Les esclaves étaient un élément particulier du commerce à longue distance, en partie parce que les prisonniers capturés lors de guerres entre les royaumes africains voisins, s'ils étaient détenus dans la localité, pouvaient tenter de s'échapper pour rentrer chez eux. Par conséquent, la valeur d'un esclave capturé augmentait à mesure qu'il s'éloignait de son foyer d'origine, car plus il lui serait difficile de retrouver le chemin du retour, moins il était probable qu'il essaie de s'échapper.

C'était l'une des raisons pour lesquelles il était commercialement intéressant de vendre des esclaves à des hommes blancs qui emmenaient les esclaves à bord de navires loin de l'autre côté de la mer.

Par conséquent, au moment où Park écrivait, le commerce des esclaves vers les Amériques augmentait probablement la valeur et donc le commerce des esclaves, des guerres et des enlèvements en Afrique en vue de capturer des esclaves, bien que ce ne soit en aucun cas la seule raison de la guerre.

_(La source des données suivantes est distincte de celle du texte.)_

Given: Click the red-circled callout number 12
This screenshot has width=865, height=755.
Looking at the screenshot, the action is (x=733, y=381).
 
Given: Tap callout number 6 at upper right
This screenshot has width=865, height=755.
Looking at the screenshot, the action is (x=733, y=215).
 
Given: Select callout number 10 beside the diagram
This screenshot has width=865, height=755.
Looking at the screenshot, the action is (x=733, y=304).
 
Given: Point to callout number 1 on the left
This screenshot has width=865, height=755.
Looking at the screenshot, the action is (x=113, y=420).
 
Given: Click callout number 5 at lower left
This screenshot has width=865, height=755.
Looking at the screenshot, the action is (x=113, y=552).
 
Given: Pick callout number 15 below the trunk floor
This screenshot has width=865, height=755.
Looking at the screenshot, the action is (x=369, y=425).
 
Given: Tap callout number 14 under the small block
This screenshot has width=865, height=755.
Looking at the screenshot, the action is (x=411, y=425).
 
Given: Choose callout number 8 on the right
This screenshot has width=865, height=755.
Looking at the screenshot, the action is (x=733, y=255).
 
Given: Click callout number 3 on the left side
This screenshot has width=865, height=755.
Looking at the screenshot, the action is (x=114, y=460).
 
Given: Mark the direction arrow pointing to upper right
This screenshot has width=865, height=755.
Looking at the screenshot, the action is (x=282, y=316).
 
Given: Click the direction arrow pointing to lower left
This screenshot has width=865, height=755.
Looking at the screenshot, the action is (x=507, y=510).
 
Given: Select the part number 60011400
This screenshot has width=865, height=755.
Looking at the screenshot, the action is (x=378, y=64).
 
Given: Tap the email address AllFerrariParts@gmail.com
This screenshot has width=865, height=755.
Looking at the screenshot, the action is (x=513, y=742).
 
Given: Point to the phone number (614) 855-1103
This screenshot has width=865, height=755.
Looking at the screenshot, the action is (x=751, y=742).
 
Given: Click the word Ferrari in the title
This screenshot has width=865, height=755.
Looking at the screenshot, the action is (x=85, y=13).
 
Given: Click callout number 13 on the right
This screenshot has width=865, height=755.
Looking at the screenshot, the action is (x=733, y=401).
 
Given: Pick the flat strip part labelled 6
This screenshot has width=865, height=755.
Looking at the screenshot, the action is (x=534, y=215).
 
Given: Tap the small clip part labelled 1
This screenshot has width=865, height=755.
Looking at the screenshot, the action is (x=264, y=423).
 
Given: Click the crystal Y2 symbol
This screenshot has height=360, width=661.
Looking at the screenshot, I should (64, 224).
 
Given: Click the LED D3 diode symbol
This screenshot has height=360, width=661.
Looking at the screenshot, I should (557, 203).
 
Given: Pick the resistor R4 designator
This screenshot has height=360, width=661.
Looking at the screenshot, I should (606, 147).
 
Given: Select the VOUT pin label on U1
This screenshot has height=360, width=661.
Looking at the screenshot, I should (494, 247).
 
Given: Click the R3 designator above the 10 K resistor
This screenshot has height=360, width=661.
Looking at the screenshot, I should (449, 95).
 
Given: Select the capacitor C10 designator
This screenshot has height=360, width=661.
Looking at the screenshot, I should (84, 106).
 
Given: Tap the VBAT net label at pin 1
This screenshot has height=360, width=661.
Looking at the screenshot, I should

Park croyait que l'esclavage était une institution très ancienne en Afrique. Il y avait différents types d'esclaves, dont certains, comme celui récemment capturé, pouvaient être vendus à volonté hors de la localité. D'autres nés en esclavage, par une forte coutume, ne pouvaient être vendus hors de leurs foyers qu'à titre de punition pour faute ou en cas de nécessité comme lors d'une famine.